■ **WHAT IS BEING ASKED**
Give these lines as a numbered list, with blank lines left out.
■ ■ ■ ■ ■ ■ ■
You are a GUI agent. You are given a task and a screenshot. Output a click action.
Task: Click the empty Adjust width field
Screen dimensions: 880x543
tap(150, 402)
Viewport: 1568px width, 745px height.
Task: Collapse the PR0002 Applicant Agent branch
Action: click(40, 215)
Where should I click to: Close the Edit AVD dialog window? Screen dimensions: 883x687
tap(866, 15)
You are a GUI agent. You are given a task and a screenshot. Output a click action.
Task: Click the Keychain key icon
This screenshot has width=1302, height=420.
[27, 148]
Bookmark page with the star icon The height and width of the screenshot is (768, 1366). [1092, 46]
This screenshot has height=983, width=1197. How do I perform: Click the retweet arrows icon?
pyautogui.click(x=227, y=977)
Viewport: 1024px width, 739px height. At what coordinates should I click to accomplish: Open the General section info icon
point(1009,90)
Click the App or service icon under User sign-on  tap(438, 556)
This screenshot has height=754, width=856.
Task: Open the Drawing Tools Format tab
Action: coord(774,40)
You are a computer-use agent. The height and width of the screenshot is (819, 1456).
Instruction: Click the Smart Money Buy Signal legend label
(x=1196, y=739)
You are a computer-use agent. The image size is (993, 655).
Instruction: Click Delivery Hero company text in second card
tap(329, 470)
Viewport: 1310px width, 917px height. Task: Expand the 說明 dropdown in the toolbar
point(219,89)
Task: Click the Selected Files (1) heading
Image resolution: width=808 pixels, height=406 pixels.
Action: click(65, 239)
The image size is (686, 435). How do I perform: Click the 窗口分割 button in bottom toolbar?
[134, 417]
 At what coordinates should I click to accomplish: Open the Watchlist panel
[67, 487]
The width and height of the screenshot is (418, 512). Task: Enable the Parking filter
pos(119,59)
■ ■ ■ ■ ■ ■ ■
■ **SOLVED EXERCISE**
1. You are a GUI agent. You are given a task and a screenshot. Output a click action.
2. Task: Click the empty Adjust width field
3. Screen dimensions: 880x543
4. tap(150, 402)
5. Viewport: 1568px width, 745px height.
6. Task: Collapse the PR0002 Applicant Agent branch
7. Action: click(40, 215)
8. Where should I click to: Close the Edit AVD dialog window? Screen dimensions: 883x687
9. tap(866, 15)
10. You are a GUI agent. You are given a task and a screenshot. Output a click action.
11. Task: Click the Keychain key icon
12. This screenshot has width=1302, height=420.
13. [27, 148]
14. Bookmark page with the star icon The height and width of the screenshot is (768, 1366). [1092, 46]
15. This screenshot has height=983, width=1197. How do I perform: Click the retweet arrows icon?
16. pyautogui.click(x=227, y=977)
17. Viewport: 1024px width, 739px height. At what coordinates should I click to accomplish: Open the General section info icon
18. point(1009,90)
19. Click the App or service icon under User sign-on  tap(438, 556)
20. This screenshot has height=754, width=856.
21. Task: Open the Drawing Tools Format tab
22. Action: coord(774,40)
23. You are a computer-use agent. The height and width of the screenshot is (819, 1456).
24. Instruction: Click the Smart Money Buy Signal legend label
25. (x=1196, y=739)
26. You are a computer-use agent. The image size is (993, 655).
27. Instruction: Click Delivery Hero company text in second card
28. tap(329, 470)
29. Viewport: 1310px width, 917px height. Task: Expand the 說明 dropdown in the toolbar
30. point(219,89)
31. Task: Click the Selected Files (1) heading
32. Image resolution: width=808 pixels, height=406 pixels.
33. Action: click(65, 239)
34. The image size is (686, 435). How do I perform: Click the 窗口分割 button in bottom toolbar?
35. [134, 417]
36.  At what coordinates should I click to accomplish: Open the Watchlist panel
37. [67, 487]
38. The width and height of the screenshot is (418, 512). Task: Enable the Parking filter
39. pos(119,59)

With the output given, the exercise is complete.